SINGAPORE - The majority of singles looking for love here carry out online checks on their potential dates before meeting them.

The findings of a new survey revealed that about 70 per cent of singles go to online platforms, such as social-media website Facebook and search engine Google, to track the digital footprints of potential dates.

The results of the biennial regional dating survey conducted by home-grown dating agency Lunch Actually were released at a press conference yesterday.

It was conducted in January and involved interviews with more than 1,900 singles in Singapore, Hong Kong and Malaysia. Respondents were aged between 21 and 45. There were 788 respondents from Singapore.

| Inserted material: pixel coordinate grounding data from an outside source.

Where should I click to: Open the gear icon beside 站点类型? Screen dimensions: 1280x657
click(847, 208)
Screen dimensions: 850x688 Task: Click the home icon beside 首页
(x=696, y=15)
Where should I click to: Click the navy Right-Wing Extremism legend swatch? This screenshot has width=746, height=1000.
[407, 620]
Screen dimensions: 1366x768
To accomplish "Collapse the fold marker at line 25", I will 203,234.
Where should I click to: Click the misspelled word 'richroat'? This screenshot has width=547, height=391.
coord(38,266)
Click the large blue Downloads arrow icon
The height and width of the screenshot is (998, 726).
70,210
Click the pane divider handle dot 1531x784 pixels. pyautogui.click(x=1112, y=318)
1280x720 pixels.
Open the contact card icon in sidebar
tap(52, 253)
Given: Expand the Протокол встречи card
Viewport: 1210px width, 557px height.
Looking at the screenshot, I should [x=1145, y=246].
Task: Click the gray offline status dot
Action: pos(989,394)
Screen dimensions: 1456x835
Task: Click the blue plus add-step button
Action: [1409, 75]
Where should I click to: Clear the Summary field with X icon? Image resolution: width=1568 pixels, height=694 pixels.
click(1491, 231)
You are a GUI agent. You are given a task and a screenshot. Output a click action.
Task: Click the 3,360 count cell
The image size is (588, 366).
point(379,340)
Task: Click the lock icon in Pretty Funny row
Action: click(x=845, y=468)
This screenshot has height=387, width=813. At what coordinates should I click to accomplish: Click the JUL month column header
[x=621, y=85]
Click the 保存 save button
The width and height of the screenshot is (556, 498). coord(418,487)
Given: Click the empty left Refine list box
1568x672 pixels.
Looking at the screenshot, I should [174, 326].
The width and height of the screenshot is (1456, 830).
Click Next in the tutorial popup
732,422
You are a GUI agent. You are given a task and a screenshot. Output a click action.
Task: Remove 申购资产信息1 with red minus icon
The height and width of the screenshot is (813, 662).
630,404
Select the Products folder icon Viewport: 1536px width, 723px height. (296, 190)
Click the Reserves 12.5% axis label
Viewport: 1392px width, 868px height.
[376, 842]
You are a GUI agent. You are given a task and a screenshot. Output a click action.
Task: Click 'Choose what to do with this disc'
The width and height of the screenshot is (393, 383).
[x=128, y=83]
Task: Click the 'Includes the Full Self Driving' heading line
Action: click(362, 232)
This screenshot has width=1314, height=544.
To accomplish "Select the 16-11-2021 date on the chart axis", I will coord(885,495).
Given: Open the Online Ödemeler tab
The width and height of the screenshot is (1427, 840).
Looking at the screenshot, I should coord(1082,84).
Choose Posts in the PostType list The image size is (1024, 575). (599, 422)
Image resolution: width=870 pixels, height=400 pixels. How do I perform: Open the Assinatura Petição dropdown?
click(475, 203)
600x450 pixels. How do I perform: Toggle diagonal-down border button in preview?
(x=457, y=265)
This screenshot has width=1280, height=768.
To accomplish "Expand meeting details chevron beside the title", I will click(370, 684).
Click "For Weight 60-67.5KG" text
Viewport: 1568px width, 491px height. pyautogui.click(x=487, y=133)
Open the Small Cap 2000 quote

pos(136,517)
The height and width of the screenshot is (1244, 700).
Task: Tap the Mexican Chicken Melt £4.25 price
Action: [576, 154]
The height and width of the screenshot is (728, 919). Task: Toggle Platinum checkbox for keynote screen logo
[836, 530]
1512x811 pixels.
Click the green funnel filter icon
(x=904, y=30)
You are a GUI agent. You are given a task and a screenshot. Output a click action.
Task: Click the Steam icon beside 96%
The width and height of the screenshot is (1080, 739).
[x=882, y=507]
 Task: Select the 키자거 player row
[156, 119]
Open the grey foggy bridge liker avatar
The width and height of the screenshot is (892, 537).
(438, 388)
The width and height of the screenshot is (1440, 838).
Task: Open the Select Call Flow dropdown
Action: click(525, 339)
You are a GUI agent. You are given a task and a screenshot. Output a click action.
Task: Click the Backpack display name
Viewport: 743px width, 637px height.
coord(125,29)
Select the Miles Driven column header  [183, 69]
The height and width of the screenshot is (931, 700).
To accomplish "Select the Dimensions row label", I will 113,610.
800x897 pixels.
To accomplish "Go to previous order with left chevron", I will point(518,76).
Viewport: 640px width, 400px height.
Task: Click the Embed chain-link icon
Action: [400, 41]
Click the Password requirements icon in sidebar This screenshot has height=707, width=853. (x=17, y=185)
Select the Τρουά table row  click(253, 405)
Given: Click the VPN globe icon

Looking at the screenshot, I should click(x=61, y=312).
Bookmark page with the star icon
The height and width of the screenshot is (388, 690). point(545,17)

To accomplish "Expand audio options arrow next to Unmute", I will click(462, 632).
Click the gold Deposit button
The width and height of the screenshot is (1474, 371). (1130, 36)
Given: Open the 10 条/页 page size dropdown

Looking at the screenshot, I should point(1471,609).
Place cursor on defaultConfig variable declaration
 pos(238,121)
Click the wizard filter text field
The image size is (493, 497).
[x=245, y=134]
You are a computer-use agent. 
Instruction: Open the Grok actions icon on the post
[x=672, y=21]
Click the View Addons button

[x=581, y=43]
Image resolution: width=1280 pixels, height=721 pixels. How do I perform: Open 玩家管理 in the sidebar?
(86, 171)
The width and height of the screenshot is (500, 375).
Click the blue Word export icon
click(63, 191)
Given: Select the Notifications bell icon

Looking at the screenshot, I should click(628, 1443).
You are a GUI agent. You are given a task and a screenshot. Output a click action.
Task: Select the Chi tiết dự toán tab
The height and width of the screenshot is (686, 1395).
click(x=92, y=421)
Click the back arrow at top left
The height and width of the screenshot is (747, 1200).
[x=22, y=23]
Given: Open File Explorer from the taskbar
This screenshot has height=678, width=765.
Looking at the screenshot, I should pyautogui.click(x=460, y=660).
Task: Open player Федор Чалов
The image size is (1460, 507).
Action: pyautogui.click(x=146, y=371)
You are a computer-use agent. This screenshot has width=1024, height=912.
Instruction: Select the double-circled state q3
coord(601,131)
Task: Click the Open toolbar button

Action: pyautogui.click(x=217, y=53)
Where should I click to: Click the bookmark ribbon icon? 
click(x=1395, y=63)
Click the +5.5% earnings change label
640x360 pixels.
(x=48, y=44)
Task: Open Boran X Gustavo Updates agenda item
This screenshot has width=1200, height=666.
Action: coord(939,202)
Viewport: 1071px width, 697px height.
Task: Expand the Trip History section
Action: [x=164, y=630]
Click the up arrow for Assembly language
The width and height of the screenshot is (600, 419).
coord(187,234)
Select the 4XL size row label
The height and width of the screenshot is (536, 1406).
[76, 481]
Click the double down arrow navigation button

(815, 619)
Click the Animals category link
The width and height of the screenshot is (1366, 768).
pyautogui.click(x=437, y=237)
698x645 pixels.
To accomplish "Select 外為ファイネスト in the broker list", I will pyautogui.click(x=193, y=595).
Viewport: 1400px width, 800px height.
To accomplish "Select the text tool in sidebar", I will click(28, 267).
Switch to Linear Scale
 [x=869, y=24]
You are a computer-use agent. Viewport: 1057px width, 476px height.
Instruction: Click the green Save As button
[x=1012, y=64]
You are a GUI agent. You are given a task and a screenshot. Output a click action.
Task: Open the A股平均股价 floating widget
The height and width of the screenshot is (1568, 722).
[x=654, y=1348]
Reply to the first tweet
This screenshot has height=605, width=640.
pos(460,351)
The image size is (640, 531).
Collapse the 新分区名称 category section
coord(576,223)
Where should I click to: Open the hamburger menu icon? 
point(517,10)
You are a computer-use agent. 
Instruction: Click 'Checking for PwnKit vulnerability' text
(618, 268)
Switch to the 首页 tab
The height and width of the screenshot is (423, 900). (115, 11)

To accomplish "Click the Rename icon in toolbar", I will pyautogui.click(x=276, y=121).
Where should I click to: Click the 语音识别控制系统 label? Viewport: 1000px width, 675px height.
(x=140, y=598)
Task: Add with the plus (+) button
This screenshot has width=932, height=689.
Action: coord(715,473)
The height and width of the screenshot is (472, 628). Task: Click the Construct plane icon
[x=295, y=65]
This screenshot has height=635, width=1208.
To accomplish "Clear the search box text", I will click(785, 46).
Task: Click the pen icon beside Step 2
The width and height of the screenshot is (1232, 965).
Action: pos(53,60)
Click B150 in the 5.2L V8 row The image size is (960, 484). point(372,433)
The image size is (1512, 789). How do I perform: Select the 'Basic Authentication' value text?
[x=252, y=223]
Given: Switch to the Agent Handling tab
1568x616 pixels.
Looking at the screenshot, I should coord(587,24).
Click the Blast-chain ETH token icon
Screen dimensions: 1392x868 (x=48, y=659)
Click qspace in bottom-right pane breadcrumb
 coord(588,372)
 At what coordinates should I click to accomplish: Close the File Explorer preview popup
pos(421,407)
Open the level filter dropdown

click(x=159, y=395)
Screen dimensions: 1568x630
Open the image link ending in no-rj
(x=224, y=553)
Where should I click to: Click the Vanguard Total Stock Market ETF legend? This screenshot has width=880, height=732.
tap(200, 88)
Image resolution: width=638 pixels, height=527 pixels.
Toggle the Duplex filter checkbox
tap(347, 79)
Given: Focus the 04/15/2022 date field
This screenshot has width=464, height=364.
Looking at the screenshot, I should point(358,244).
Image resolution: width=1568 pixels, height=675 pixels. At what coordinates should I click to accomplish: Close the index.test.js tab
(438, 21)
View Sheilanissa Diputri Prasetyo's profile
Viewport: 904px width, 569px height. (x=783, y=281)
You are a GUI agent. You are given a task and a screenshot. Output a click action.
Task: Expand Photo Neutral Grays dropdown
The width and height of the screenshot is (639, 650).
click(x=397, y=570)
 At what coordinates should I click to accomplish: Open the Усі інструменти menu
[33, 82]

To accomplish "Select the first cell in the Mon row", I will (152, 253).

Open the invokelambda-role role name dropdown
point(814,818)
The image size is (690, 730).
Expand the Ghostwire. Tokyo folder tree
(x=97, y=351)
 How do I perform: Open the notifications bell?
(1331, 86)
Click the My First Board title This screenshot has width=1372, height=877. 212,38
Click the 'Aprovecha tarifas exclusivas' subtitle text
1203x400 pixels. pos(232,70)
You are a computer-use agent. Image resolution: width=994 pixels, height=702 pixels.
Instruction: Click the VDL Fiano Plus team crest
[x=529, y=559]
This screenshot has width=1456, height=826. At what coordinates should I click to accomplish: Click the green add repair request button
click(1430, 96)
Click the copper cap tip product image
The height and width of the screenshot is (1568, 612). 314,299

Ms Violet Lim, chief executive and co-founder of Lunch Actually, likened the finding to how employers and headhunters check up on potential employees through their social-media profiles.

Which is why, she said, that it is only natural that singles do the same for dating, since "finding the right one is such a big part of someone's life".

The top-rated way that singles here "e-stalk" their potential dates is to check their Facebook profiles - 36 per cent of women and 33 per cent of men here admitted to doing so.

Ms Lim said: "It's important to know what your social profile says about you."

At the same time, singles should not make decisions based only on what they see online, she said.

With the highly-wired lifestyles Singapore residents lead, more people are going online to search for love, she said. The proportion of Singapore residents open to trying online dating has surged from 26 per cent in 2009 to 51 per cent this year.

Ms Lim said the greater number of reputable online dating services has helped spur singles "to give it a try".

The survey also found that men in Singapore are more open than women when it comes to conventional ideals of salary, education status, height and age.

For instance, while 43 per cent of men said they would date a taller woman, only 13 per cent of women here said they would date a shorter man.

IT analyst Foo Ce Zhi, 27, who is single, told My Paper: "It's the 21st century. I'd dated an older woman, and I would say it's an eye-opener."